--- START Page text ---
Budget 2015: Call for more devolution after 'disappointing' deal

By Dan Peters | 18 March 2015

Local government leaders called for ‘greater levels of devolution’ after the West Yorkshire combined authority was left ‘disappointed’ with its deal.

Local Government Association chair Cllr David Sparks said the Budget failed to protect funding or deliver the ‘bold approach to English devolution which will be essential to the survival of our libraries, children’s centres, parks and local buses in the next few years’.

Cllr Sparks added that the Chancellor did also not address cuts to social care budgets.

He said that the announcement of pilots that would give Greater Manchester, Cheshire East, Cambridgeshire and Peterborough a greater share of business rates should ‘not just be limited to a handful of areas’. 

He added: ‘All parts of the country should be able to reap the benefits of having a thriving local economy. 

‘This should be implemented as soon as possible in a way which ensures areas with fewer businesses do not lose out.

‘Central government needs to seize the opportunity presented by the review of business rates to create a more effective local tax where rates and discounts are set locally and councils have much more freedom to support small firms.
--- END Page text ---
--- START Data lines ---
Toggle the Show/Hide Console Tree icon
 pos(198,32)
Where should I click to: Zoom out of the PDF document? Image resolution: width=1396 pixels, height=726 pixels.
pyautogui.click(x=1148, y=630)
--- END Data lines ---
#### [The problem]
Render this sentence from the article on the 2015 Budget in Spanish: "All parts of the country should be able to reap the benefits of having a thriving local economy."

#### [Final result]
Todas las partes del país deberían poder cosechar los beneficios de tener una economía local próspera.